Canadian Ukrainian (, ) is a dialect of the Ukrainian language specific to the Ukrainian Canadian community descended from the first three waves of historical Ukrainian emigration to Western Canada. Canadian Ukrainian was widely spoken from the beginning of Ukrainian settlement in Canada in 1892 until the mid-20th century, when the number of its speakers started gradually declining.

Today the number of native speakers of Canadian Ukrainian is significantly lower than its peak in the late 1800s and early 1900s. According to the last Canadian census of 2016, out of the entire Canadian population of 35 million people, only 69,500 Canadian residents said that they speak Canadian Ukrainian at home. However, the latest, fourth wave of historical Ukrainian emigration to Western Canada, which started after Ukraine regained its independence from the Soviet Union in 1991, has resulted in a slight increase in the number of Canadian Ukrainian speakers; the 1991 Canadian census showed that the number of Canadian Ukrainian speakers at home was even lower at 39,500.

Vocabulary 
The vocabulary of the dialect, circa the 1920s, consisted of mostly of common Ukrainian words, dialecticisms from Western Ukraine, and Ukrainianizations of English words.  For example, concepts that were well known from the pre-emigration period continued to be called by their Ukrainian names, as in kukhnia (kitchen), and oliia (oil).  Some of these were already regionally distinct to Western Ukraine, for example the word for coal vuhlia instead of what became the standard in Ukrainian, vuhillia. However, for new concepts that had not existed in rural Austria-Hungary in the late 19th and early twentieth century, English words were simply adapted into Ukrainian speech, as in трак trak "truck", пампс pamps "pumps", кеш реґистер kesh regyster "cash register", or рісіт risit "receipt".

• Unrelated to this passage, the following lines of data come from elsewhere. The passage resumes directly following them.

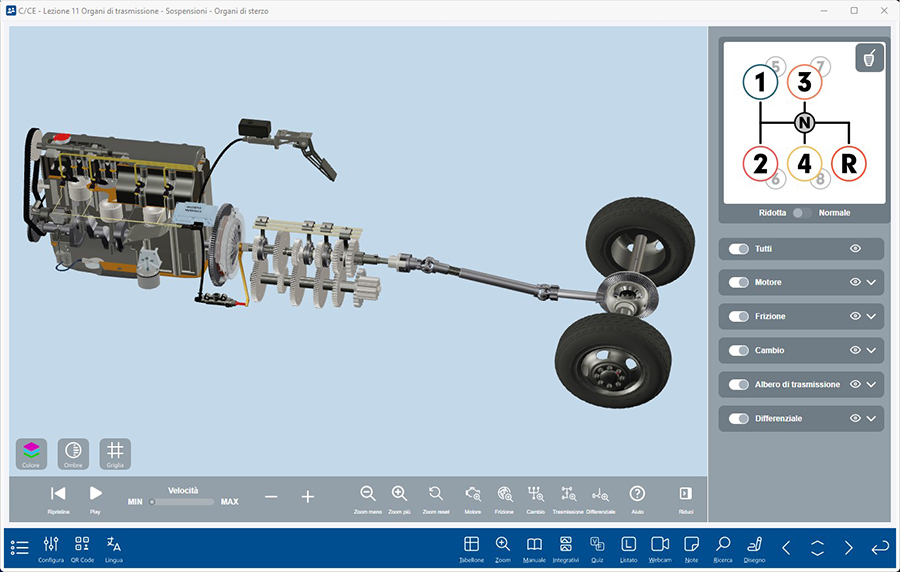Open the Aiuto help icon
900x572 pixels.
tap(637, 493)
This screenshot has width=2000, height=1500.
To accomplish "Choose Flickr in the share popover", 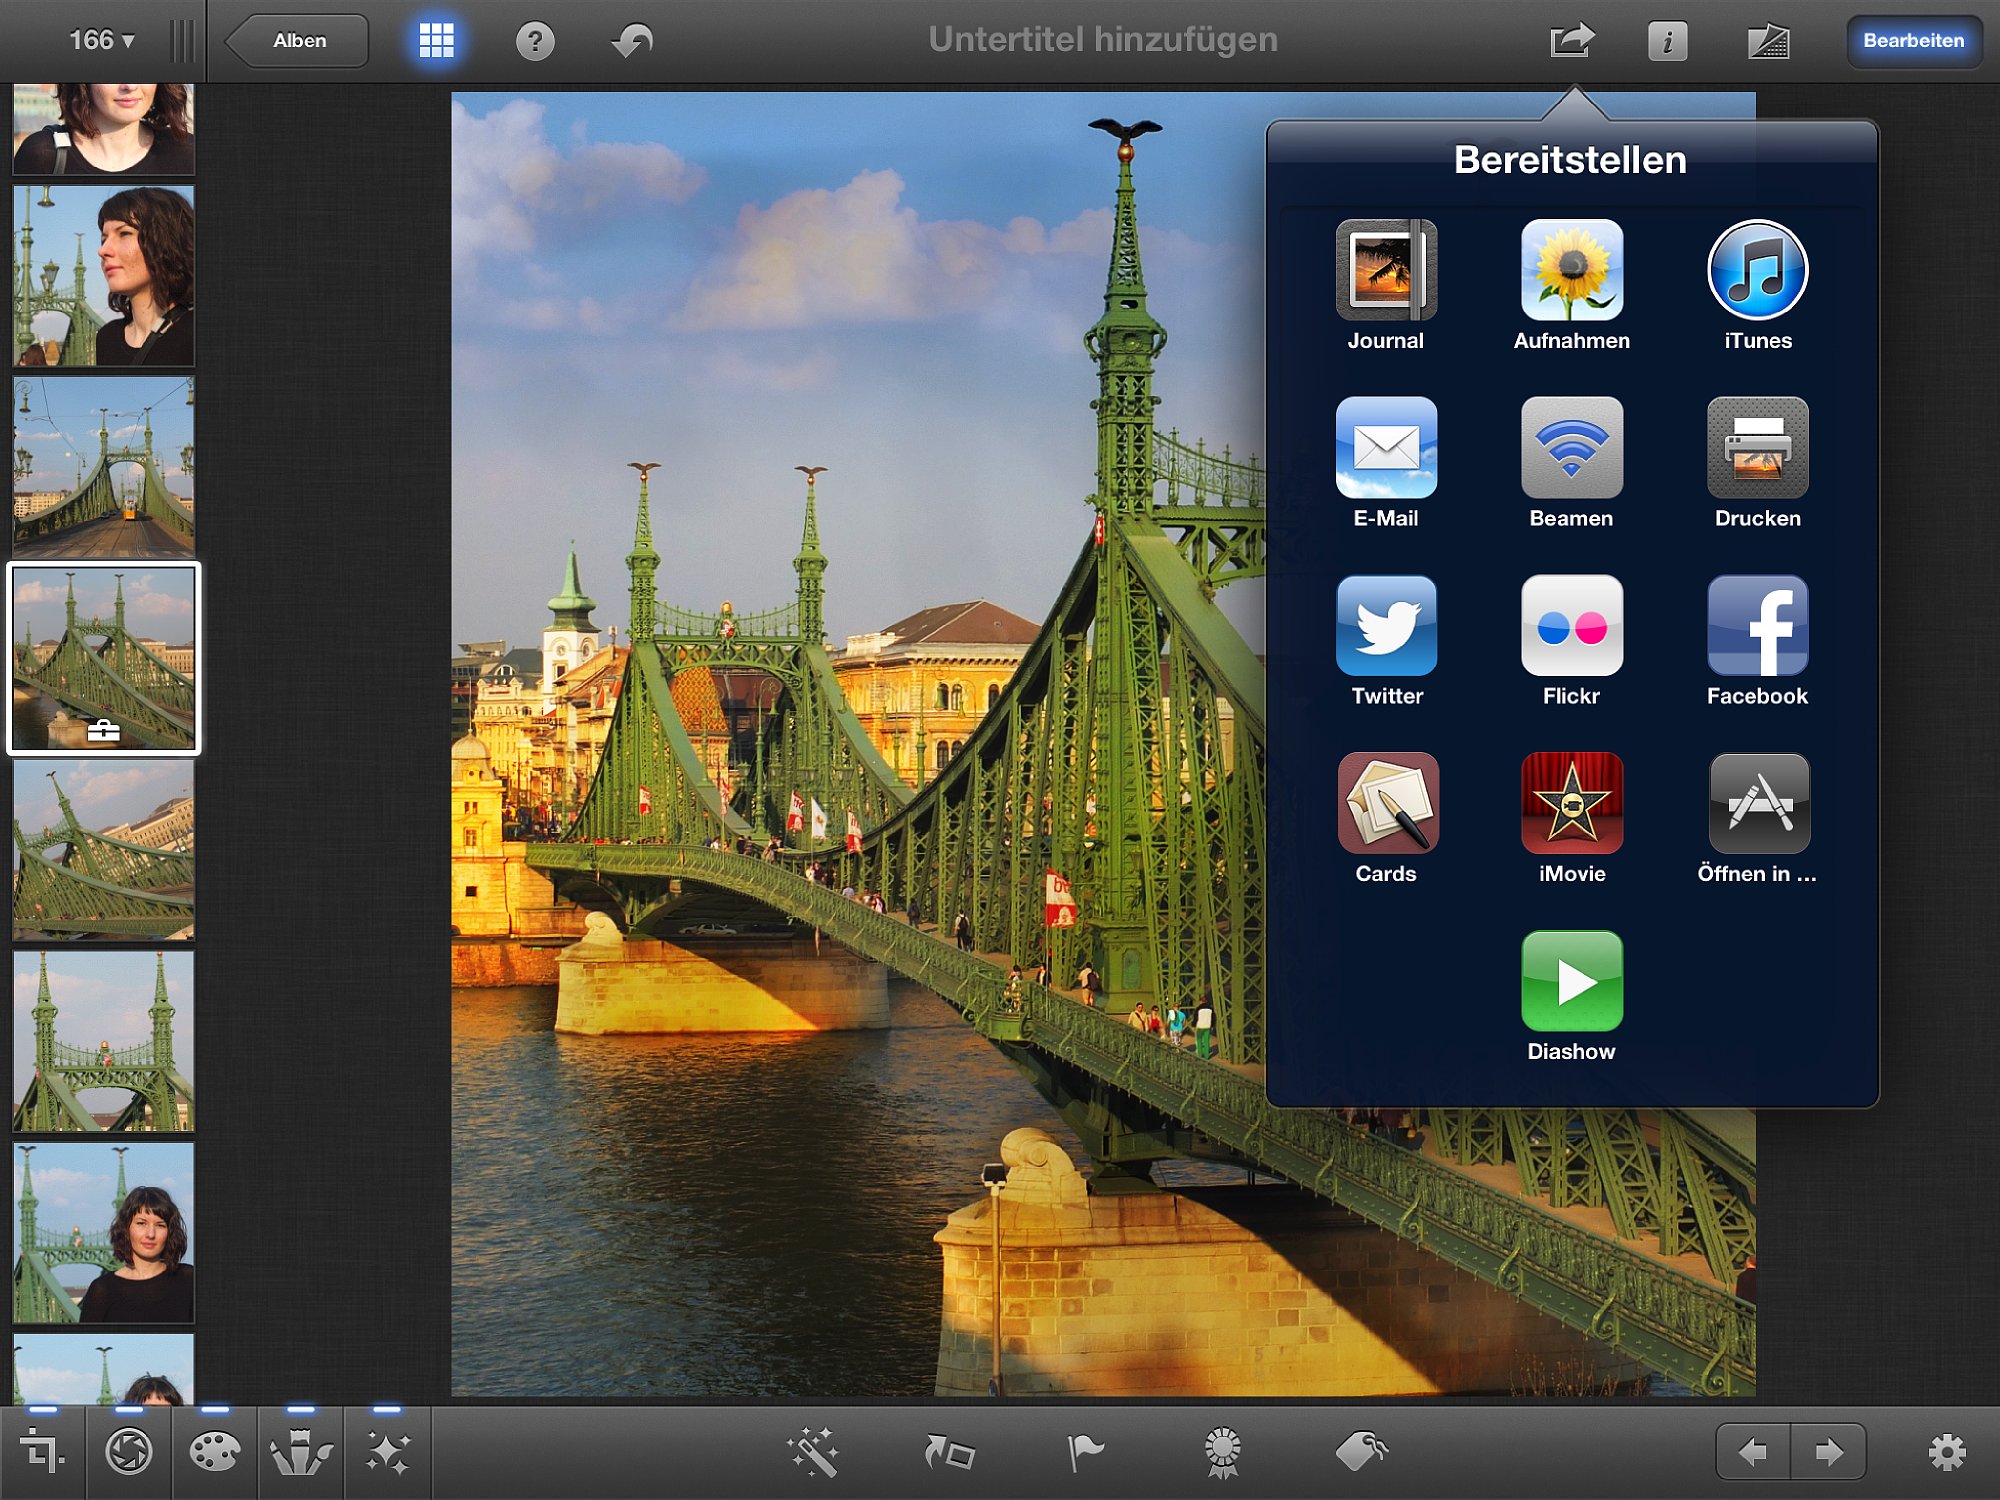I will pos(1571,640).
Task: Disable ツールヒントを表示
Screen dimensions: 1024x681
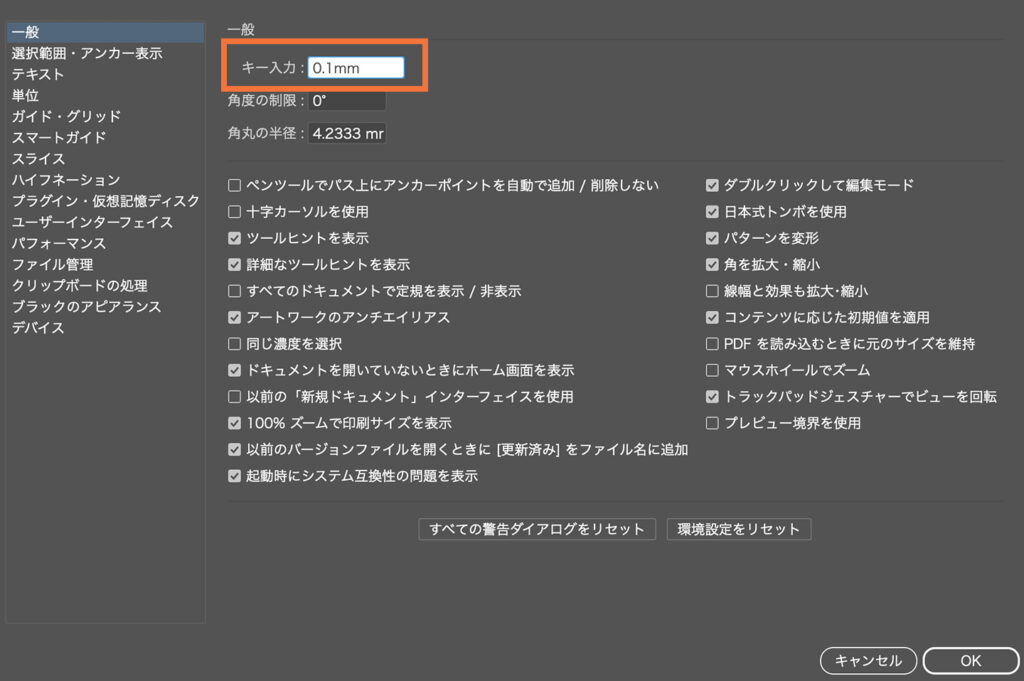Action: tap(234, 240)
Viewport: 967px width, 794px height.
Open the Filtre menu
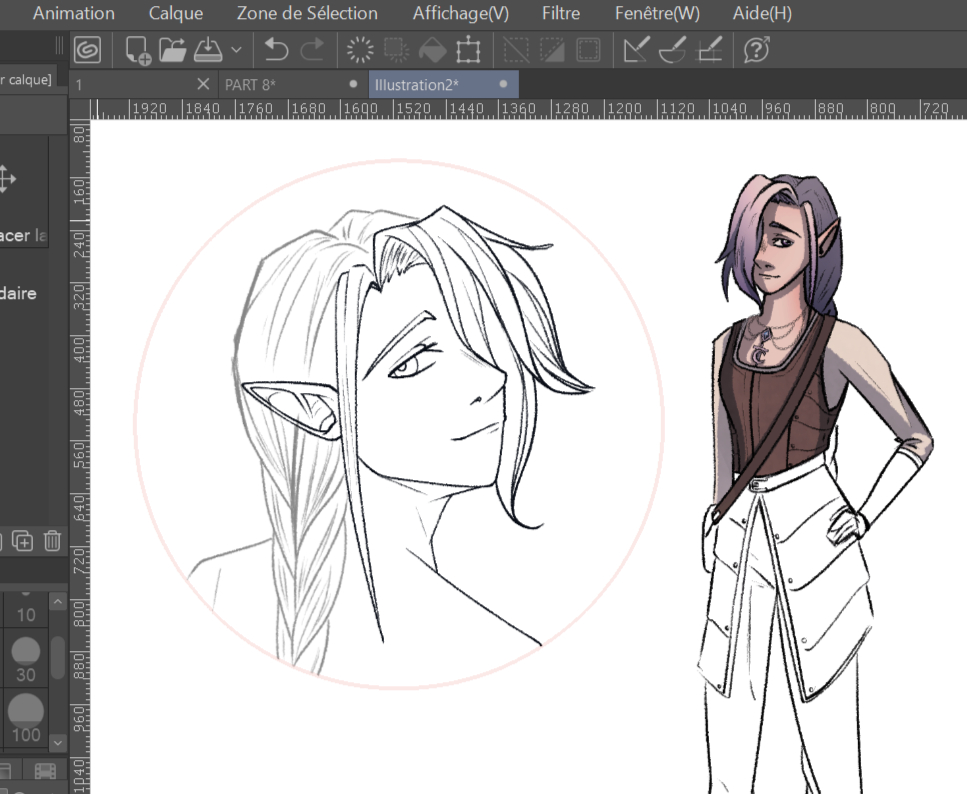tap(560, 13)
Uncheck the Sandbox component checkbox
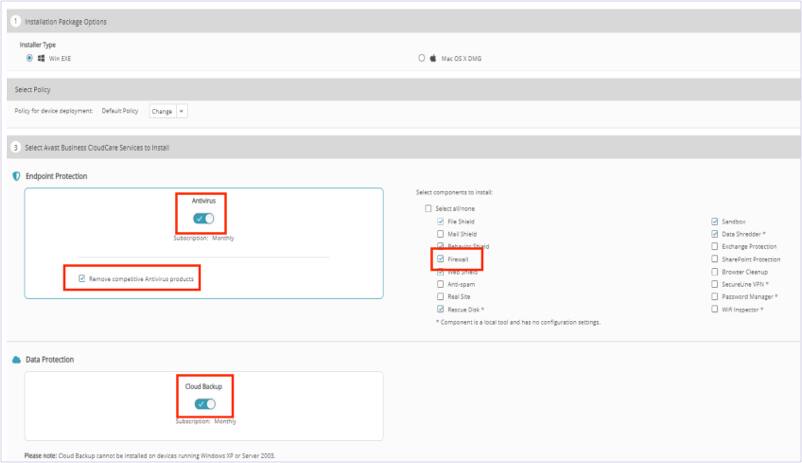 click(x=712, y=221)
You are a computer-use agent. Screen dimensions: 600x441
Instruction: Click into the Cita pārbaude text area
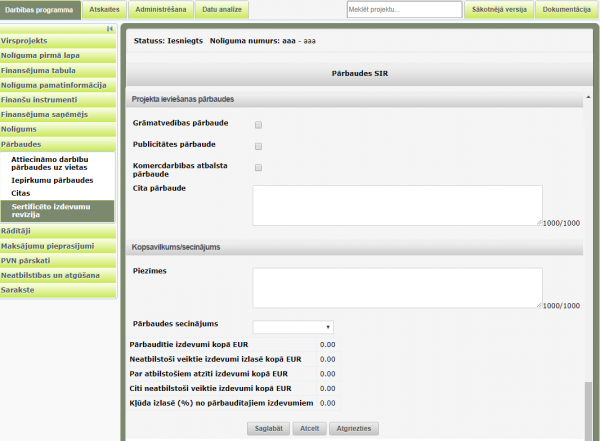[x=397, y=205]
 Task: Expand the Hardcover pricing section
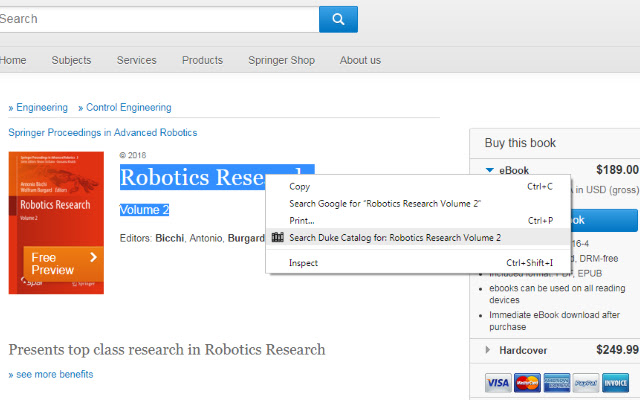(488, 349)
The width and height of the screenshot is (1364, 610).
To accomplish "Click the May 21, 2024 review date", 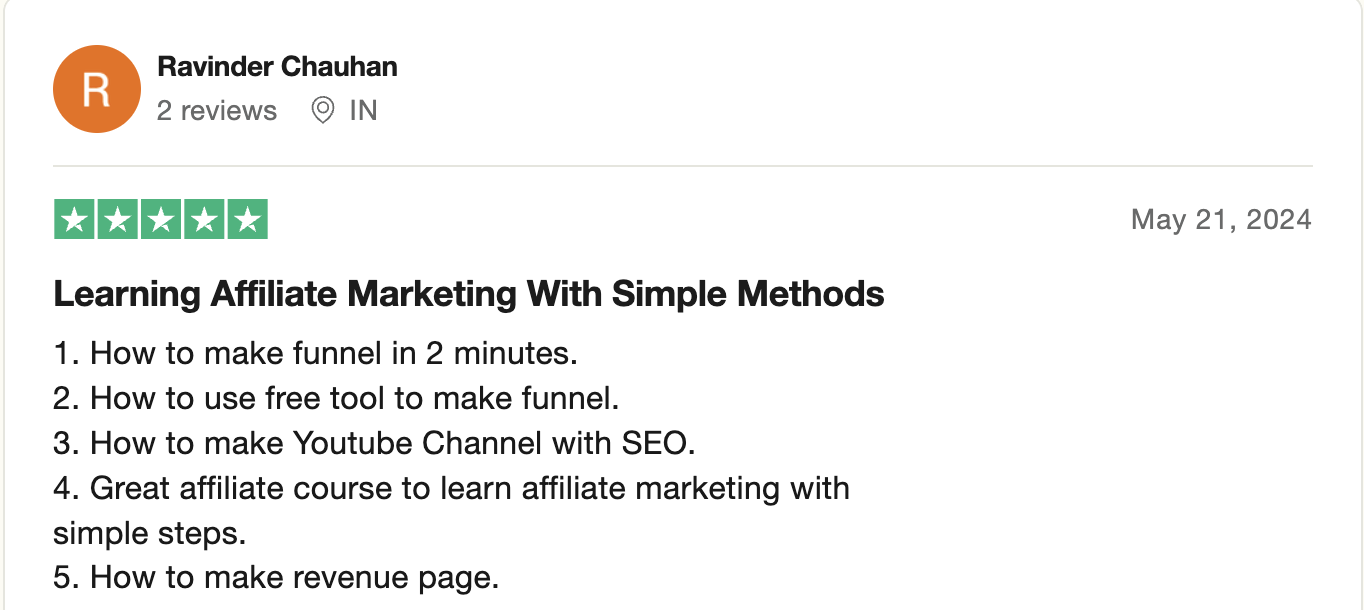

History of the Ukrainian language in Canada
Prior to the First World War, Canadian authorities in many areas did allow some Ukrainian-language instruction in public schools, as minority language rights had been given a degree of protection early in the history of the West, during the Manitoba Schools Question.  However, during the war era nativist attitudes came to the fore and all minority language rights were revoked.  Speaking Ukrainian in school was expressly forbidden for most of the mid-20th Century. Ukrainian would not again be spoken in Western Canadian public schools until policy of multiculturalism became official in the very late 1960s.

Economically, Ukrainian speakers in Canada tended to lag behind others because of the need for English in most fields of labour.  Ukrainians also faced ridicule and intimidation from some in the majority community for not speaking English only, particularly if they moved outside the majority ethnic-Ukrainian rural Bloc Settlements. Those migrating to other rural areas or from the countryside to nearby cities such as Edmonton and Winnipeg were often quicker to lose their language.  Ukrainian language use became associated with rural backwardness and went into relative decline, and would only increase with the introduction of a new wave of post-World War II immigrant speakers who spoke, by and large, a Modern or Standard Ukrainian, and not Canadian Ukrainian.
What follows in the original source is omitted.